IN THE HIGH COURT OF FIJI
AT SUVA
APPELLATE JURISDICTION


CRIMINAL APPEAL CASE NO.: HAA0009-10 OF 2005


BETWEEN:


TEVITA VAKATALAI
Appellant


AND:


STATE
Respondent


Counsel: Appellant – In Person
Mr. W. Kuruisaqila – for the State


Hearing/Decision: 11th May, 2005


EX TEMPORE RULING


The background to the matter is that this appellant was charged with 2 counts of robbery with violence contrary to section 293(1)(b) of the Penal Code Act (Cap.17). These charges relate essentially to street thefts of mobile phones and wallets on the same day to a value of $319.00 and $170.00.

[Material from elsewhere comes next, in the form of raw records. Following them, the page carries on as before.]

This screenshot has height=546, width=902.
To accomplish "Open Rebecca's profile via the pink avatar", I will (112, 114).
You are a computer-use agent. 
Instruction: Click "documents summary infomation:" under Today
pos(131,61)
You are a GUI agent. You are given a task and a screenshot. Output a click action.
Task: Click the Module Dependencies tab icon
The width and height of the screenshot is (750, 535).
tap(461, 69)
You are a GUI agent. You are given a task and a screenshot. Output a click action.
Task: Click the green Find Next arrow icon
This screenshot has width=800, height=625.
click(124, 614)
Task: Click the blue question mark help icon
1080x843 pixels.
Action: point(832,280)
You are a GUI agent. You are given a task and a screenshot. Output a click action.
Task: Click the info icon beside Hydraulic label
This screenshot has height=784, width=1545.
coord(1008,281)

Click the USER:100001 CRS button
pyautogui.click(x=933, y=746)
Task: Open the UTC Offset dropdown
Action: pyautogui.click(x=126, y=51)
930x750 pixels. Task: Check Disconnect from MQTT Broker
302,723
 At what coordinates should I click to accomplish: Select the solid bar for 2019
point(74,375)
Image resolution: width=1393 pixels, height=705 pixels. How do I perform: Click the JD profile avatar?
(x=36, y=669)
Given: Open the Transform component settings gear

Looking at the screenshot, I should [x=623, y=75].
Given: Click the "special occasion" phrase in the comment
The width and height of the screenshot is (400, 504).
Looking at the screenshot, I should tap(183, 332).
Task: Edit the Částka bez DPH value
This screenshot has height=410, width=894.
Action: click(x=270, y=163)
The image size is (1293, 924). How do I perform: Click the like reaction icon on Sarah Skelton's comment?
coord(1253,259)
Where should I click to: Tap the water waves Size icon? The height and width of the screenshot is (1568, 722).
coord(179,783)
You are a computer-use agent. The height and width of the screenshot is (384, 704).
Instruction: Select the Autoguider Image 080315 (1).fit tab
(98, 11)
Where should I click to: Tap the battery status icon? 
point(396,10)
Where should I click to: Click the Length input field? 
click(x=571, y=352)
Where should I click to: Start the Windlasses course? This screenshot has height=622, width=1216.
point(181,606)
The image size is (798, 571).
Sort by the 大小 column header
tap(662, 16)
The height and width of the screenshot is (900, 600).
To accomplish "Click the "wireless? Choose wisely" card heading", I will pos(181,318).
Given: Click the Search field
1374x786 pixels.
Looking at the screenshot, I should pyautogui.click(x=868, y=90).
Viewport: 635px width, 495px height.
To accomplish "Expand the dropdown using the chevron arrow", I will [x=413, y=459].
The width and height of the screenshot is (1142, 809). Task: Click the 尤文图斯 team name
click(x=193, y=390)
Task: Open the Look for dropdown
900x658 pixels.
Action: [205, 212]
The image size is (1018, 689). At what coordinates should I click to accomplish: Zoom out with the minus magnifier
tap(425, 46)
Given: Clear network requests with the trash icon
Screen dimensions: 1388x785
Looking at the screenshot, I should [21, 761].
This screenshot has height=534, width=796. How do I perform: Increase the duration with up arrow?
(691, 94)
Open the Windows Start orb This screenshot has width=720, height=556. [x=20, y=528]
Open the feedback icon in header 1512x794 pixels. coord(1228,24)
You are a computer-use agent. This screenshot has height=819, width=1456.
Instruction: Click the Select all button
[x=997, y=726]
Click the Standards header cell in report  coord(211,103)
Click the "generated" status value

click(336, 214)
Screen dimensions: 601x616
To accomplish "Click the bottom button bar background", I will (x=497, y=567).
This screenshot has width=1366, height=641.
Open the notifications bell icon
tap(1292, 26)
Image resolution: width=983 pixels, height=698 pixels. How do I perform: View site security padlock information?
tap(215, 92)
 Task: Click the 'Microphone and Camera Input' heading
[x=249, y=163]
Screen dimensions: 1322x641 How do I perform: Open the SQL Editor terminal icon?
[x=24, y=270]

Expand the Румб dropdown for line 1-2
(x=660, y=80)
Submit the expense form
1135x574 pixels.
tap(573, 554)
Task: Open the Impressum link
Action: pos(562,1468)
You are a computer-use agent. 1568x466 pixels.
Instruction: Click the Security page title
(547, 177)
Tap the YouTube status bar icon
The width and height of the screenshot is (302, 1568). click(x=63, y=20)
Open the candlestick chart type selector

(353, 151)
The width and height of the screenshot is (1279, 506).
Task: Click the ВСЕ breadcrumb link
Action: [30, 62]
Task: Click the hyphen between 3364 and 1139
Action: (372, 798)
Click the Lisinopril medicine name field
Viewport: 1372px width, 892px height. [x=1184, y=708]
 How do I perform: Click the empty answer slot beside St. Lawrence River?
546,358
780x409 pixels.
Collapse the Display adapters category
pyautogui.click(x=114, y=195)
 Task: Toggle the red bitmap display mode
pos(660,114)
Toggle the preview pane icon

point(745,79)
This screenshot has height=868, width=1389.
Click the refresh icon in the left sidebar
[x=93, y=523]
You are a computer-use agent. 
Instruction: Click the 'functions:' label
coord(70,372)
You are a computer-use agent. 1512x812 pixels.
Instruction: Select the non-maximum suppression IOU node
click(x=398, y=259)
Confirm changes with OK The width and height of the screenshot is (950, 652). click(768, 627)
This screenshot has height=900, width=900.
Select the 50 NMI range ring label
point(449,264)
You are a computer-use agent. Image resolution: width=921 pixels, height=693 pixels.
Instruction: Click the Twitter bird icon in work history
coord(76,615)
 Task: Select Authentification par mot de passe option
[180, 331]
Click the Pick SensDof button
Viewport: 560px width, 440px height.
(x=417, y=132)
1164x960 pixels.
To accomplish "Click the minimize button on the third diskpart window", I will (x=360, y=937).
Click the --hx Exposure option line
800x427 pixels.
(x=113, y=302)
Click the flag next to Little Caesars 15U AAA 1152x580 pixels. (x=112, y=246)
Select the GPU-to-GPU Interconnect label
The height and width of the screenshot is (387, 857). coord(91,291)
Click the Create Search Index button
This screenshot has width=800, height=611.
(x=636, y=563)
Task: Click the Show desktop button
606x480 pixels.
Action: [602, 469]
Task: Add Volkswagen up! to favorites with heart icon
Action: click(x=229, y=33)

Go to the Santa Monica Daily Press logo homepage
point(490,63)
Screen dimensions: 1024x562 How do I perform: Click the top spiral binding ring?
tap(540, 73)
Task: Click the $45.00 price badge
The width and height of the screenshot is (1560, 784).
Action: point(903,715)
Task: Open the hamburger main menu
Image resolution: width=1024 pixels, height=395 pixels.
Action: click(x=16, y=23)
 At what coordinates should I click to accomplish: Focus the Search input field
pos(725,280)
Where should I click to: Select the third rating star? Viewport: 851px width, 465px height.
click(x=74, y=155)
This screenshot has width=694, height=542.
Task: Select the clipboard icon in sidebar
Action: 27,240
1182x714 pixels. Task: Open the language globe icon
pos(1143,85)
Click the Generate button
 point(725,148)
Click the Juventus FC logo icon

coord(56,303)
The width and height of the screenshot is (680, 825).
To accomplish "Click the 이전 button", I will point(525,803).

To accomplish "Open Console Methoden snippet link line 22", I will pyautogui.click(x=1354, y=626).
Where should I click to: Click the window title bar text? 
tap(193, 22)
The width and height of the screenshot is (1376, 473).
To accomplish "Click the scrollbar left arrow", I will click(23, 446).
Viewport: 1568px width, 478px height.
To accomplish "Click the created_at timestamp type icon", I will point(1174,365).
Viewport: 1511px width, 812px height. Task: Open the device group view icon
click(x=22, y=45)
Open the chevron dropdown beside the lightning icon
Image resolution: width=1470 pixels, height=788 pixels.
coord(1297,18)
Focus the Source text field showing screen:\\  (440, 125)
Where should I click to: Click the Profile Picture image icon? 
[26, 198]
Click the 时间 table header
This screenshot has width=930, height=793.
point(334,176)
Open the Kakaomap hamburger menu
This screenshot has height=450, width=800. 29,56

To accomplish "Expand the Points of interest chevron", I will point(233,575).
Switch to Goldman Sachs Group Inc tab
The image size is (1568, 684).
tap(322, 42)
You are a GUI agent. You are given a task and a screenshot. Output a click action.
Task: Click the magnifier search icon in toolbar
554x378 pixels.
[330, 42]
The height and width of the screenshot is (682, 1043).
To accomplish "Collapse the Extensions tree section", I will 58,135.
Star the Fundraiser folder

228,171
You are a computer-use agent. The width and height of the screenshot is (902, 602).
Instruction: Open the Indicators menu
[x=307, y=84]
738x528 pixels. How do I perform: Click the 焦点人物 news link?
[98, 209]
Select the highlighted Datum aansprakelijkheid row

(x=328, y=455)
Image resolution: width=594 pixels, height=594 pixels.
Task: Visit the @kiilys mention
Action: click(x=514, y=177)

The appellant was formally charged on the 13th of September 2004. He was sentenced on the 24th of November 2004 to 18 months imprisonment for each count to be served concurrently. However, in addition a suspended sentence of 6 months was activated. The total sentence was therefore 2 years and against this he appeals.


The Appeal Grounds


He brings his appeal primarily on the grounds that the sentence was harsh and excessive. He elected to proceed on his own before me unrepresented. He was unable to advance his grounds beyond the simple plea that he has learnt his lesson from his time spent in jail and he wishes to be released to complete his education. He promises not to re-offend ever again.


Sentencing Principles


The Fiji Court of Appeal in Raymond Sikeli Singh & Others v The State, Criminal Appeal No. AAU0008 of 2000 judgment of 2004 suggested guidelines for judges when sentencing on robbery with violence cases. These guidelines are based around the New Zealand decisions of The Queen and Moananui [1983] New Zealand Court of Appeal and also The Queen and Mako [2002] NZLR 170. It is clear from both of those decisions that robbery with violence will inevitably end up with fully custodial sentences. The Moananui and Mako decisions make it clear that for street robberies a low range of 4 to 7 years is an appropriate starting point where no weapons are used.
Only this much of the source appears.